For those of us who believe that it is important to eliminate contradictions between what we believe and how we act
concerning our religion and theology, this website and Religious Deism theology in general should resonate like no other.
If read with an open, searching mind, the message of Religious Deism and its search for “contradictionlessness”
can and should become as self-evident as the importance and truth of parenthood when parents see their child for the first time
in the maternity ward.
Again, while many people make commitments to clarity and against ambiguity in their daily lives, for some reason
they generally allow themselves to live with contradiction and ambiguity in more important and bigger picture areas of
religion and theology. This tolerance for ambiguity and acceptance of contradictions is prevalent in Christian beliefs
and theology. Some of the more basic and obvious examples are found in what Christians believe about the Bible, Jesus,
Mary and their salvation theology.
According to the website Church & Culture, there are five types of Christians: Active (19%), Professing (20%), Liturgical
(16%), Private (24%) and Cultural (21%). This website also establishes that more than 60% of Christians (specifically those
in the last three groups mentioned above) believe that salvation is not or should not be linked to a belief in the divinity
of Jesus, something that goes against the theology of Christianity religions. They also mention that less than 25% of
Christians read the Bible regularly, the book that Christians insist is the actual word of God and the road map to their salvation.

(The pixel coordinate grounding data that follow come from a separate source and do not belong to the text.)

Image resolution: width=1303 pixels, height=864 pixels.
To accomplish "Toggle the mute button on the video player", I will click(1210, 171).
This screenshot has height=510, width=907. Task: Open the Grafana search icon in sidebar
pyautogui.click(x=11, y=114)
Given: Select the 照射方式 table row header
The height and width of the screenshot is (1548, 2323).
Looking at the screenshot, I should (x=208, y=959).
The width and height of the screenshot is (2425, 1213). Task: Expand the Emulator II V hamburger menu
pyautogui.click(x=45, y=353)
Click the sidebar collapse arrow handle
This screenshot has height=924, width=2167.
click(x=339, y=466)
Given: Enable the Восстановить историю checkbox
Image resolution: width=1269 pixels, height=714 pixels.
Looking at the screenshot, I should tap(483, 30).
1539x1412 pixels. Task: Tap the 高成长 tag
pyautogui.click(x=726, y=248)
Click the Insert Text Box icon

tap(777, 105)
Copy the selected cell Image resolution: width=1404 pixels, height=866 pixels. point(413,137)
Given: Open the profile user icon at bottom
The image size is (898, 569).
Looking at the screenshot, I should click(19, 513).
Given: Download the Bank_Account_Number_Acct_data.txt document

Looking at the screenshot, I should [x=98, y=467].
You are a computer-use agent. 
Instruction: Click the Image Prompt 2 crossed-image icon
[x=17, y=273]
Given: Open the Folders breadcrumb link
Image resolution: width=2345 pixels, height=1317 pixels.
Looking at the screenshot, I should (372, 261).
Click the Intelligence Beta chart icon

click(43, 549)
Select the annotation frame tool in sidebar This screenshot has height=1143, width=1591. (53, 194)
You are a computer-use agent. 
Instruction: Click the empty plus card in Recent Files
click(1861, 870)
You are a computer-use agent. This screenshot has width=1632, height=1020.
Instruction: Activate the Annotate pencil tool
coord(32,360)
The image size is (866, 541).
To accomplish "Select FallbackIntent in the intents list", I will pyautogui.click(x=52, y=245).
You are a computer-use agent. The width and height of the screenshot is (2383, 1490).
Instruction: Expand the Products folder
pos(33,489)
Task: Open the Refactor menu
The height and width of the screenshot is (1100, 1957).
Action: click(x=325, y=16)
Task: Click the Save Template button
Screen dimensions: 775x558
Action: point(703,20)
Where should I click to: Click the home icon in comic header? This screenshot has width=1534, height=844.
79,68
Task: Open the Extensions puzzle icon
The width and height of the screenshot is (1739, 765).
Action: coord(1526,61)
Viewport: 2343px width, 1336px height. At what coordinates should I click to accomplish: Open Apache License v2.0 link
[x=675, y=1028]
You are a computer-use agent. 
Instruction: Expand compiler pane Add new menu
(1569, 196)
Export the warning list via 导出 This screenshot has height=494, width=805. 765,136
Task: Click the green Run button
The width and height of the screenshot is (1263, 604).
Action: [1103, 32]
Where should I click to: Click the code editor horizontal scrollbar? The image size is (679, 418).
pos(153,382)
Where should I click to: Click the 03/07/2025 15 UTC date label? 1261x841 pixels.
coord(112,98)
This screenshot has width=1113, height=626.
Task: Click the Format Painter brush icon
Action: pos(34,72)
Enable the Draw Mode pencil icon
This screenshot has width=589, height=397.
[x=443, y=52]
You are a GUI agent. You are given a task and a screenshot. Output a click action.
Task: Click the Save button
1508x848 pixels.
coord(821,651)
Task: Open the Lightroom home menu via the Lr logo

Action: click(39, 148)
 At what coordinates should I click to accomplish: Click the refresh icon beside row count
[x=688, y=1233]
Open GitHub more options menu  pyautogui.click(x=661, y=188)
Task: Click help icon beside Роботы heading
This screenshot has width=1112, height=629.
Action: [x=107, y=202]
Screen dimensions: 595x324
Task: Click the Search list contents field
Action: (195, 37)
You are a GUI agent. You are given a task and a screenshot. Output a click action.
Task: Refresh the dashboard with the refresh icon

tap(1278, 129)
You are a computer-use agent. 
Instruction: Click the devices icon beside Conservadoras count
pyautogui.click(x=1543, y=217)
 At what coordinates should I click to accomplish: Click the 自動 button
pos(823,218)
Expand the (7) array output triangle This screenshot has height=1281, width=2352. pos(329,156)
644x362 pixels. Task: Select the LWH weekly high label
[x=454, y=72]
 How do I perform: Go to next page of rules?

It seems that Catholics are even more prone to these types of contradictions with traditional Christian principles.
According to an October 25, 2011 USA Today article entitled “Survey: Religious identity slips among U.S. Catholics”, only
75% of Catholics believe in the resurrection/divinity of Jesus and less than 2/3 believe that Mary was the virgin
Mother of God. According to this article less than half of Catholics pray regularly and only a little over a third
pray the rosary.
In fact, there are several members of the Religious Deist community who were raised Catholic who have mentioned a
common theological crisis that they were forced to address that led them to Religious Deism. In college
or later as they evolved professionally and parentally, they began to see the contradictions in their revealed Christian
theology. Despite identifying fully as Catholics socially, culturally and in many respects morally, they felt that they
had to address and correct these theological contradictions. And, as their children began to come of age, they felt the
weight of these salvation theology contradictions and it became more and more difficult to emphasize the importance and
viability of their professed religion with its apparent theological contradictions to their children. For their own
peace of mind and to adequately clarify their salvation theology for themselves and for their maturing children, they
felt the need to honestly analyze these issues to determine if they were mistaken about these nagging reason-based doubts
and thus reconfirm and solidify their commitment to Christianity. However, they all confirmed that from this search, they
found what they felt was the truth, or at least something closer to the truth in Religious Deism and its reason-based
theology, something without the biblical theological contradictions they had come to accept as Christians.
How and why have we tolerated religious, theological and spiritual ambiguity and contradiction for so long in our lives? If
Christians and Deists have ambiguity - or worse contradictions - in their salvation theology, it is like trying to get to a town
with not only the wrong map but also with the wrong town name. How can believing these things and passing them on to our children
NOT be something that should be completely unacceptable? Doesn`t pushing towards a state of contradictionlessness in these
critical areas have to be a priority in our lives for our sake and the sake of our children and their children? Otherwise, aren't
we encouraging our descendants to perpetuate this same ignorance and to believe theological half-truths or even falsehoods, thus
leading them away from God? Very simply, Religious Deism, like no other theology today, addresses these ambiguities and contradictions
and corrects or eliminates them by being one of the few if not the only truly reasoned religious theology.